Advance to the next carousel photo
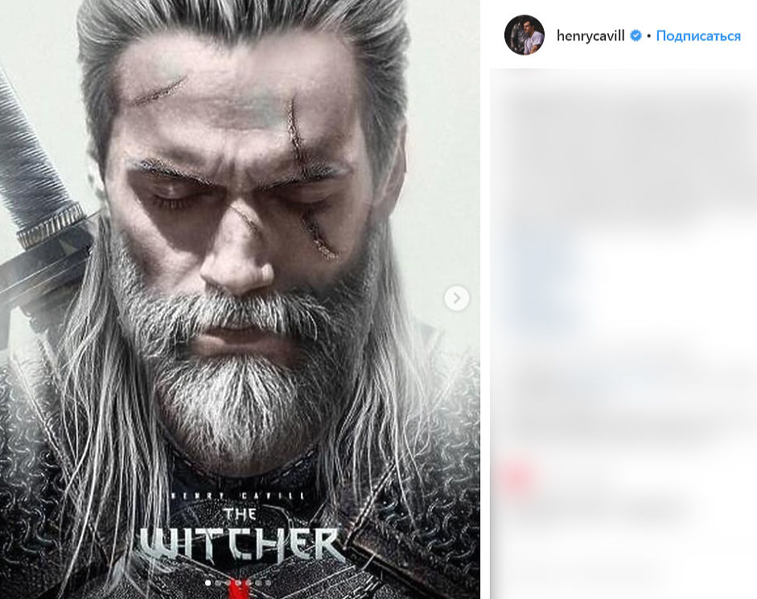 click(456, 299)
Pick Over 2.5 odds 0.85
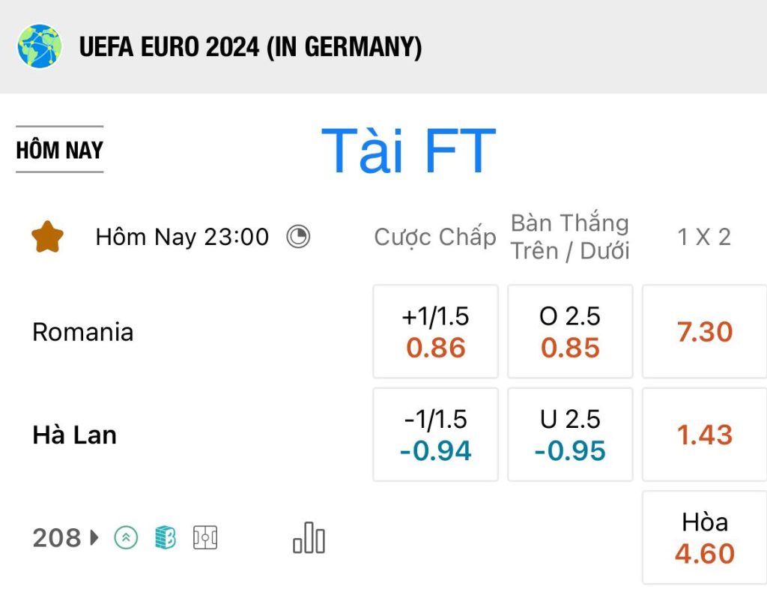The height and width of the screenshot is (589, 767). [x=570, y=332]
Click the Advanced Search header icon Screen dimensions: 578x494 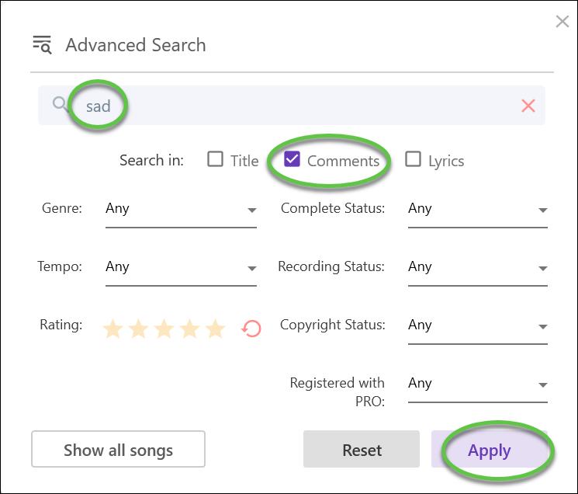coord(42,44)
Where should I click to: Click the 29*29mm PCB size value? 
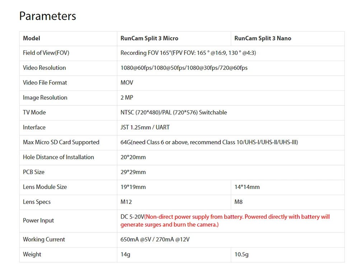tap(133, 172)

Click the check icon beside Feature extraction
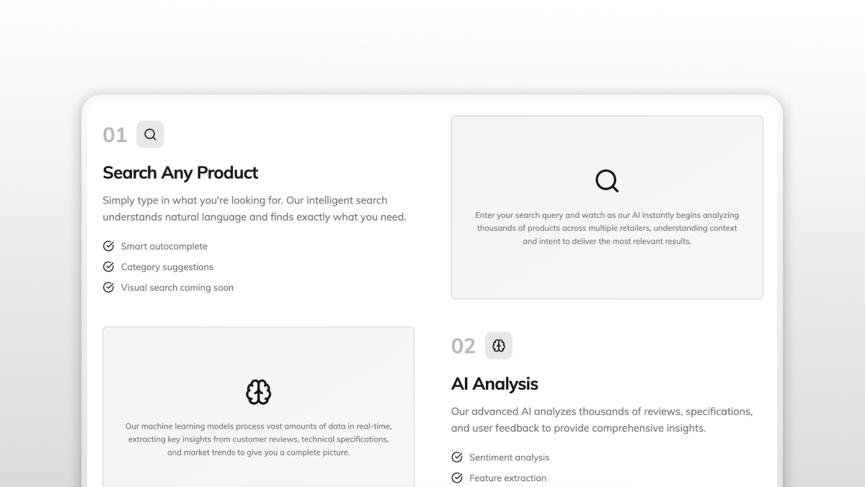click(457, 478)
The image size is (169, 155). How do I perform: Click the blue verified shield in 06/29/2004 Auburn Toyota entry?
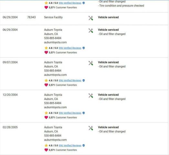click(83, 48)
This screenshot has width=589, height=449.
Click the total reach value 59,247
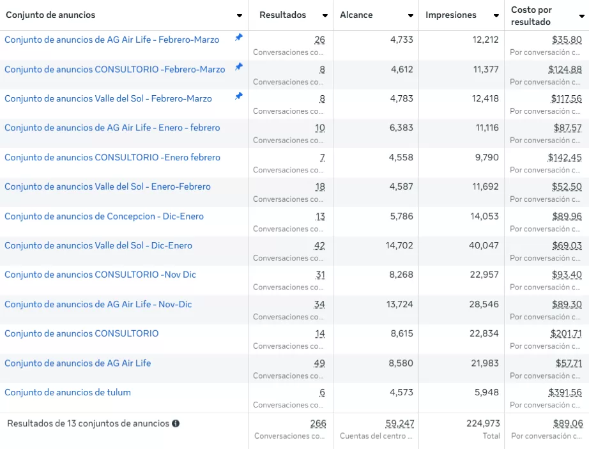click(400, 423)
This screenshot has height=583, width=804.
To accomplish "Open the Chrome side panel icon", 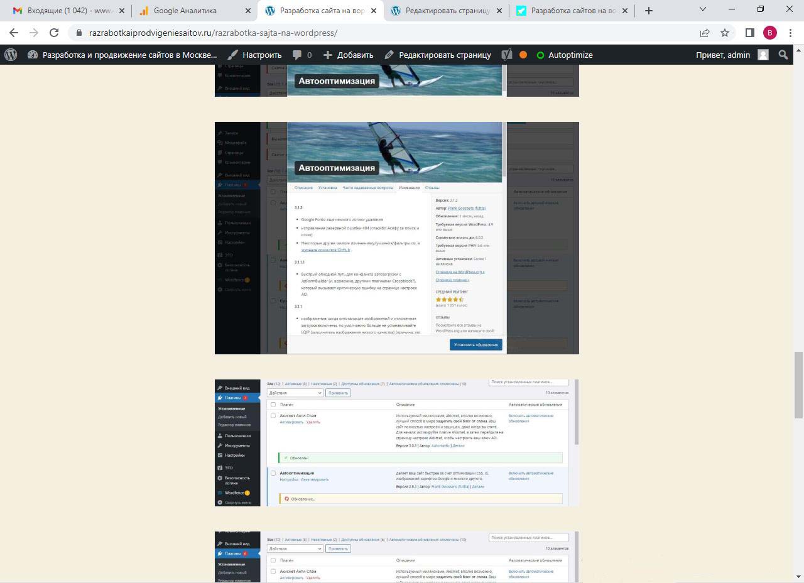I will (x=749, y=33).
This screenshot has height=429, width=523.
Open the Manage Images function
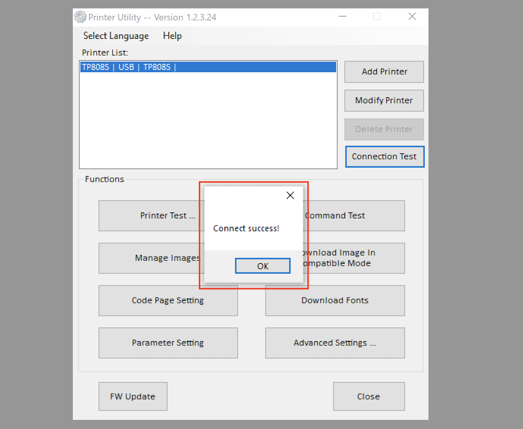pos(151,258)
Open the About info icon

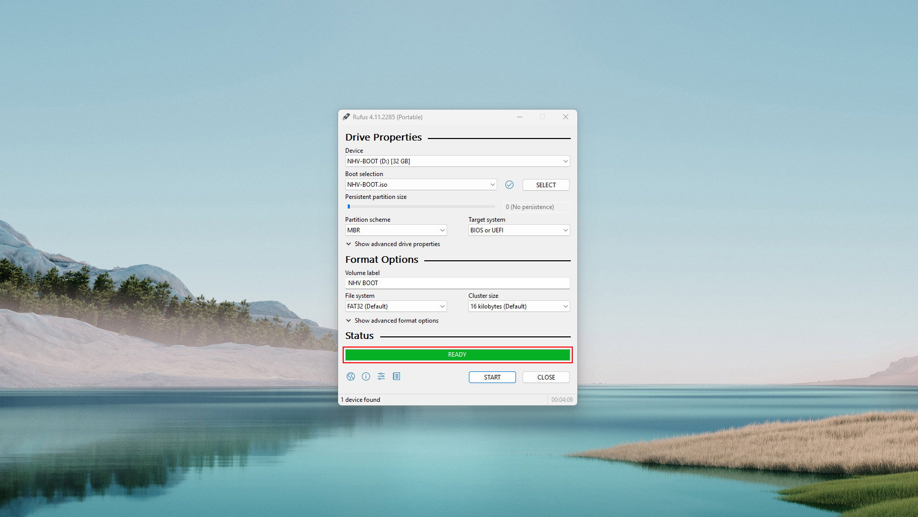tap(366, 376)
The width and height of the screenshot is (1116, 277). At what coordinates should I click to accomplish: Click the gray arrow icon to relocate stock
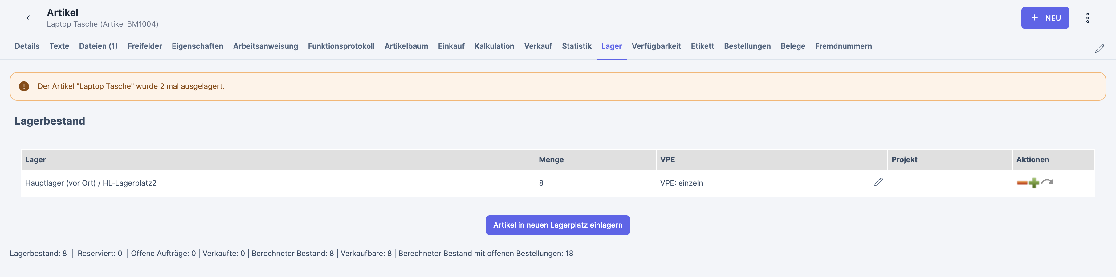click(x=1048, y=182)
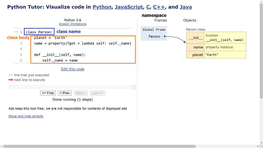The width and height of the screenshot is (263, 148).
Task: Switch to JavaScript visualizer link
Action: pos(128,7)
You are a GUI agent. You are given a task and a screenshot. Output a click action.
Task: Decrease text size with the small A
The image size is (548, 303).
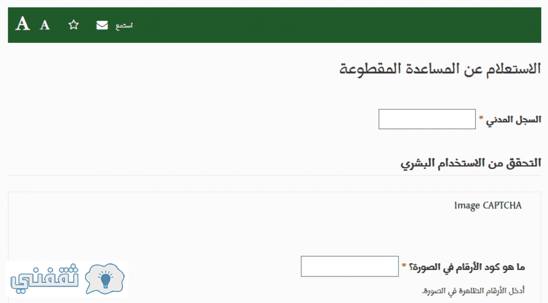coord(45,25)
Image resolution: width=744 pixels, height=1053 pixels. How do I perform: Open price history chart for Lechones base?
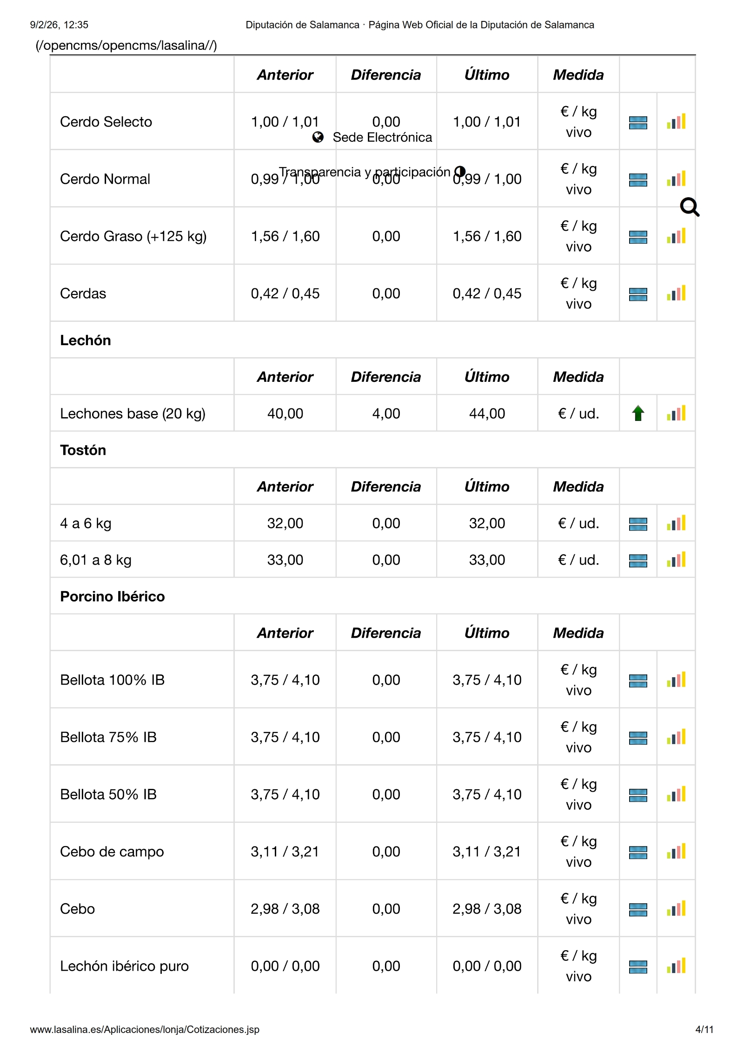[x=676, y=413]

^^^^

What is required
With "This" as the string to find, copy every line of the records that holds it.

Final answer
This screenshot has width=589, height=449.
This screenshot has height=583, width=804.
This screenshot has height=429, width=523.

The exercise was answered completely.